## Given request
Scale the listing below by rewriting every line, requests included, with each coordinate in the answers multiplied by 1.8 and rounded to a whole number, halves rounded up. Keep the numbers in the requests unchanged, and leave the pictures out.

■ ■ ■

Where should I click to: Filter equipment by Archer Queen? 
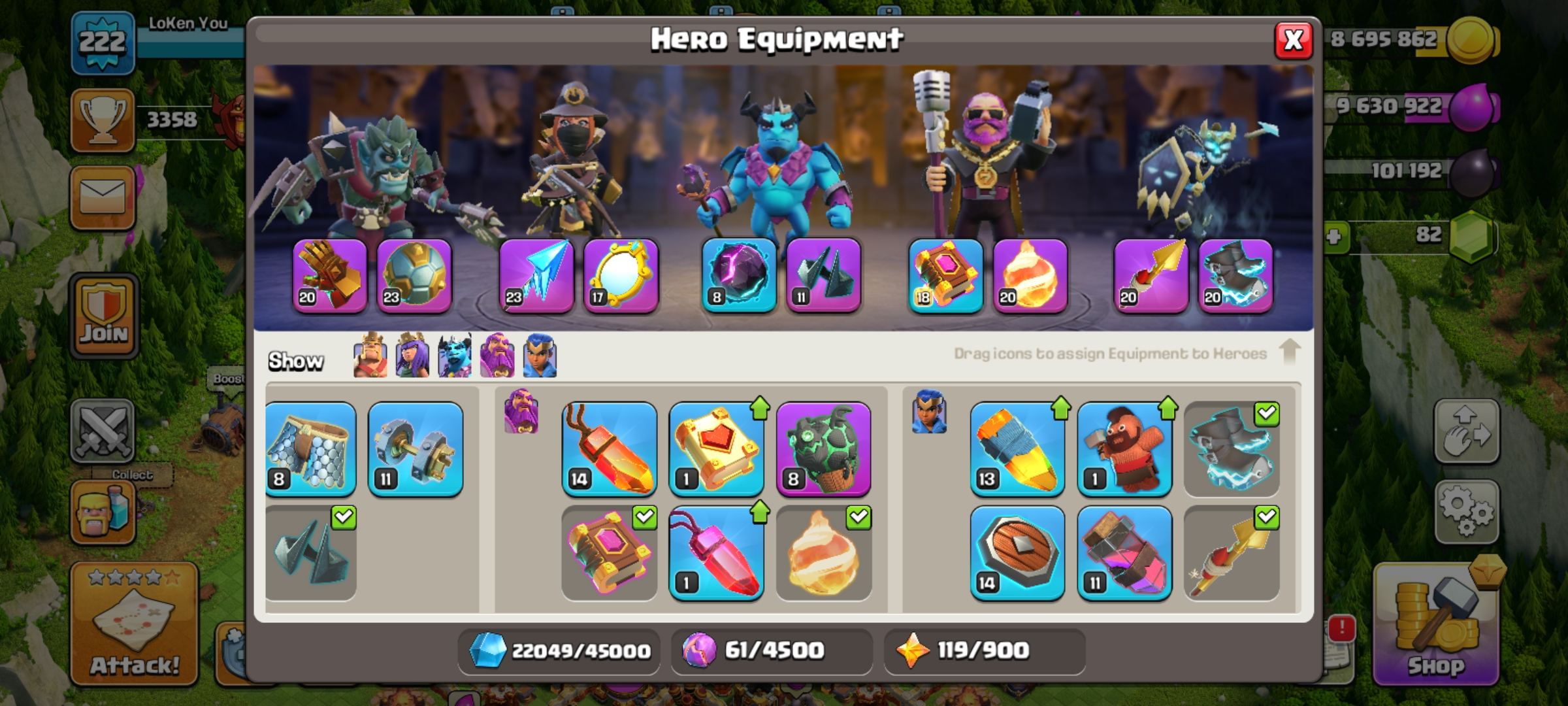click(x=412, y=355)
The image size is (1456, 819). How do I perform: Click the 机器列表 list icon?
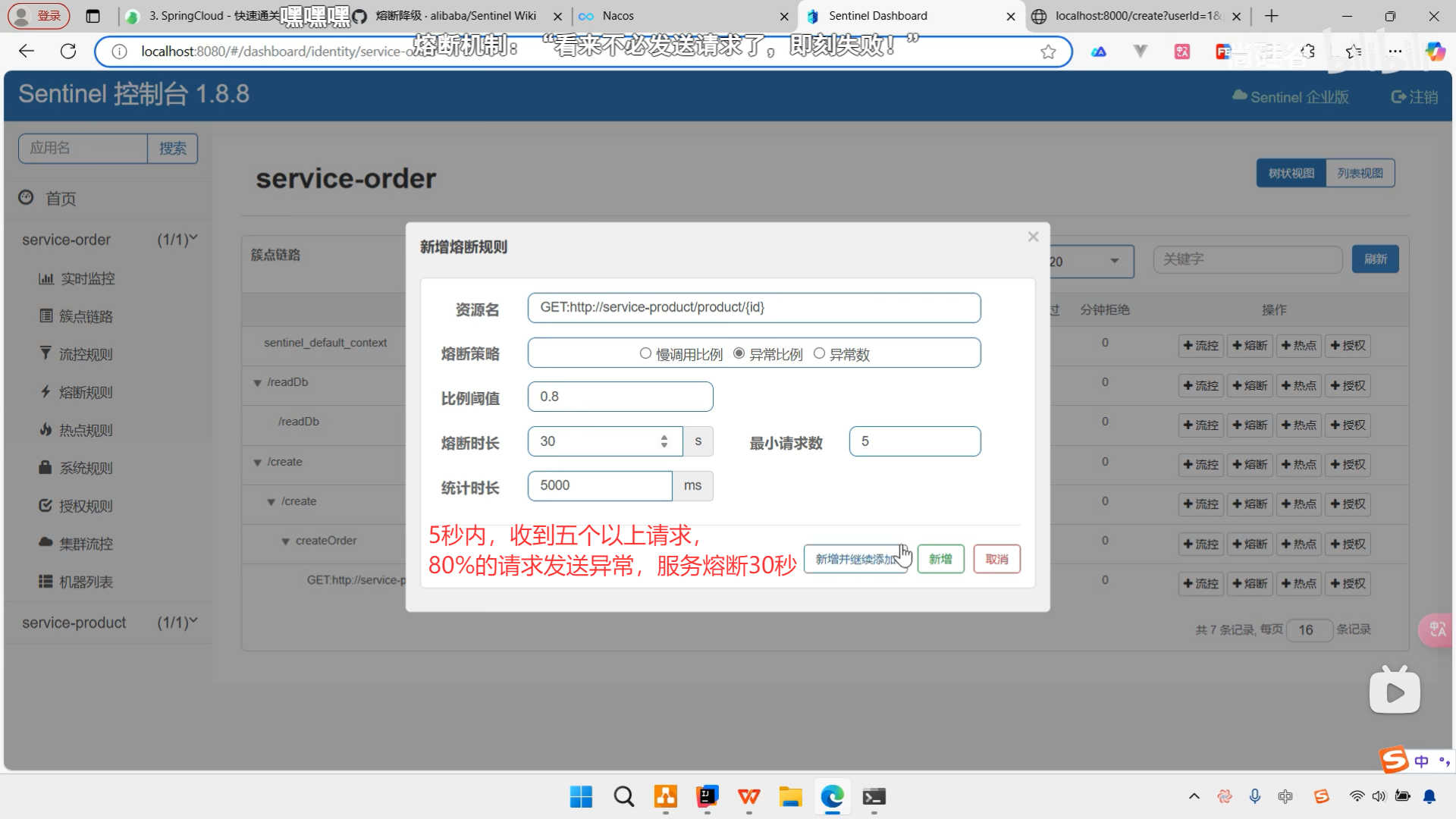pos(46,582)
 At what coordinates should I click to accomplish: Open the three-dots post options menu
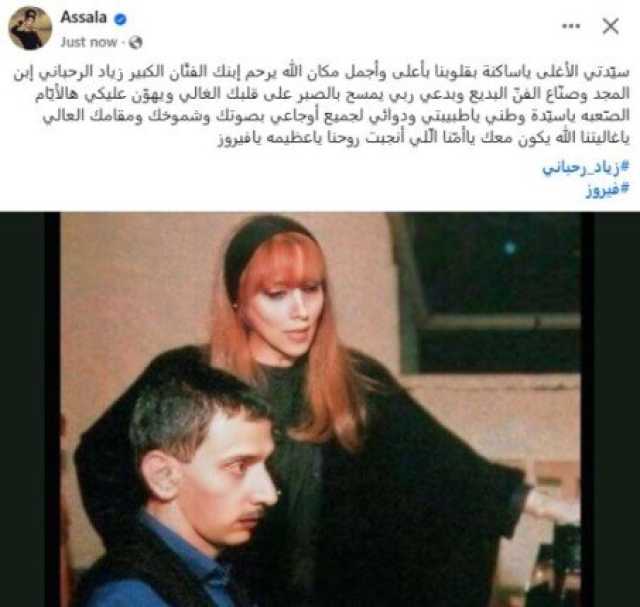(x=571, y=26)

■ ■ ■

## Solution to this task
Where should I click to: Filter equipment by Archer Queen? 
click(x=742, y=639)
The image size is (1456, 819). How do I perform: Click the 机器列表 list icon?
pos(83,1048)
 At what coordinates should I click to accomplish: Open the three-dots post options menu
(x=1028, y=47)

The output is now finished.